まず、コストがかかる亡命希望者への制度を整えることは望ましいことなのでは?と思うからです。健全な制度設計は安価であるべきだ、なんてことはないと思うのです。

さらに言うと。もし、これでルワンダに送られる人の数が減った場合。もっと心配なのは、これが実際に抑止力として有効であると証明されてしまう可能性です。デンマークはすでにルワンダと交渉を始め、デンマークに到着した亡命希望者を送り返すと発表しています。(英国と同じスキーム)英国が多くの亡命希望者送還に成功すれば、つまり、年間1,000人規模の亡命希望者をルワンダへ送り込むことができれば、それを見たひとびとは英国を目指さなくなるでしょう。
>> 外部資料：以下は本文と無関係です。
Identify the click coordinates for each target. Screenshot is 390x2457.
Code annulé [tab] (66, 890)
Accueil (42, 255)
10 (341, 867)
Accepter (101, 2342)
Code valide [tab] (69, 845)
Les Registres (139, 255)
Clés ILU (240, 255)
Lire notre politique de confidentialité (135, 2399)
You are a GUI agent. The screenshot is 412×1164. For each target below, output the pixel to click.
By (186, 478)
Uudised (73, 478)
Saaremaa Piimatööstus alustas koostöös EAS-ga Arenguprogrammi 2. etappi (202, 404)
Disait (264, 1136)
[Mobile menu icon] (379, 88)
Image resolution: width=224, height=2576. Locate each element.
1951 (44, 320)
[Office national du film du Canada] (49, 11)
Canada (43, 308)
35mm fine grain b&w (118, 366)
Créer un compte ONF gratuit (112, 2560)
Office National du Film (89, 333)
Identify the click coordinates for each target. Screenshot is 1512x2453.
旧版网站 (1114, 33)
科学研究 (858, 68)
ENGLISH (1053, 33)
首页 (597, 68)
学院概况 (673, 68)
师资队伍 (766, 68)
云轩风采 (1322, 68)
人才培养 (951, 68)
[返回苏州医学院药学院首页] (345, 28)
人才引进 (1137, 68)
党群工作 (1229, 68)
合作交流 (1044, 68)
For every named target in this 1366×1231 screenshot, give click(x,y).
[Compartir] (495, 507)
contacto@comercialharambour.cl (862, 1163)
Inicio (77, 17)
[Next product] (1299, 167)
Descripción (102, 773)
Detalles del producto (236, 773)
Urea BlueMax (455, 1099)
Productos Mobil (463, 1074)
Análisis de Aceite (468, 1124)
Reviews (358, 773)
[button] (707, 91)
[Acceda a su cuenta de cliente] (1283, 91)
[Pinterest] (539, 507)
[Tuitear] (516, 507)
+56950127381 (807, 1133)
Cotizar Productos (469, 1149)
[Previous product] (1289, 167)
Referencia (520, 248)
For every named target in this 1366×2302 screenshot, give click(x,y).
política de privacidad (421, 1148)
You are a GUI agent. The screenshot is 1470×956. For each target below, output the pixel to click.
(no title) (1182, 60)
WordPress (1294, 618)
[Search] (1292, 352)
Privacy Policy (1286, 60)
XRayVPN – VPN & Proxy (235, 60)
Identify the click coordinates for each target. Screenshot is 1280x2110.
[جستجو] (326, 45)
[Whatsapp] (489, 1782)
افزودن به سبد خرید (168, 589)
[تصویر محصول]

そして別の国に行くことを考えるかもしれない。ただ、別の国は英国の例を見て、同じような政策に出ていくという連鎖反応が起こるかもしれない。

司会 07:33

Joel、もし他の国々(先進国)が同じことを始めた場合、どんなリスクがあるのでしょうか?

Joel Bud 07:38

そのリスクは、一種の「模倣犯的な」連鎖反応にあるのではないかと思います。豊かな国々が、お金で問題を解決し、亡命者の申し立てを聞かないような状況が連鎖的に生まれていくということです。そうなると、亡命者を受け入れることが最も可能な国々が、結局は受け入れの数が最も少ないという世界になっていくことを意味します。実はすでに先進国は多くの場合において、貧しい国よりも難民んの受け入れ数が少ないのです。トルコ、ケニア、バングラデシュなど、多くの難民を受け入れている国々は、飢餓などの問題で苦しむ難民を多く受け入れています。もし、英国を追随して多くの先進国がこの政策を導入していくと「難民を受け入れる余裕のない国に、多くの難民がいる」という、ある種の異常な、極端な状態に陥ってしまうことが予想されます。

司会 08:36

国境を管理しつつ、安全な場所を必要とする人々へバランスのとれた思いやりを実現するのは容易ではありませんね。この政策はちょっと置いといて、ジョンソン政権は広い意味で間違った方向へ行っていると思いますか?

Joel Bud 08:47

(国境管理は)非常に困難です。英国政府は、本当に達成したいことを明確にして、正直な対応をしていく必要があります。もし、海峡で死者が出るのを防ぎ、海峡の混乱を防ぎたいのであれば。そのためには、実はとても簡単な方法があるのです。その簡単な方法とは、海峡を渡る前のフランス北部において、亡命希望者が亡命申請できるようにすることです。イギリスはフランスの領土に国境を移動させることになりますが、フランスはこれに賛成しています。北フランスから英国への亡命申請をできるようにする。そうなると、基本的に誰も、もうボロ船でリスクを犯して海峡を渡ろうとはしなくなる。あるいは、英国が人道的ビザを発行し、亡命するためにイギリスへ来ることを許可し、フェリーに乗って1日かけて渡る。安く済むし、ずっと安全なのではないか・・・

司会 09:53

Joelさん、本日はありがとうございました。

Joel Bud 09:55

ありがとうございました。


※本文章は著作権・翻訳権クリアランスは完了しておらず、あくまで私的利用範囲でのみ閲覧できるようになっています。